[Start of section]

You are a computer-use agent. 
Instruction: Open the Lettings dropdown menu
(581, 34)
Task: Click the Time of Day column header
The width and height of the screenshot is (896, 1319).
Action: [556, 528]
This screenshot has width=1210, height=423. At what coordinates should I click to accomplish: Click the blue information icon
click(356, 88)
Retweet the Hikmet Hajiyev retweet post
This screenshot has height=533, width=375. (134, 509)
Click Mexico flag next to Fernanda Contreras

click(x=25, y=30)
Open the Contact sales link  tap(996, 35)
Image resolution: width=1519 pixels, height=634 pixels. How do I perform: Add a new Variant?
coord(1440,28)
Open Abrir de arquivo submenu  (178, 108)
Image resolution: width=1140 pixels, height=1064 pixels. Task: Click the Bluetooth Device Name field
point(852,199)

[End of section]

Task instructions – All lines from the one with "This screenshot has width=1210, height=423." onward to the end of the records above should be repeated exactly, and only those lines.

Result of the exercise –
This screenshot has width=1210, height=423. At what coordinates should I click to accomplish: Click the blue information icon
click(356, 88)
Retweet the Hikmet Hajiyev retweet post
This screenshot has height=533, width=375. (134, 509)
Click Mexico flag next to Fernanda Contreras

click(x=25, y=30)
Open the Contact sales link  tap(996, 35)
Image resolution: width=1519 pixels, height=634 pixels. How do I perform: Add a new Variant?
coord(1440,28)
Open Abrir de arquivo submenu  (178, 108)
Image resolution: width=1140 pixels, height=1064 pixels. Task: Click the Bluetooth Device Name field
point(852,199)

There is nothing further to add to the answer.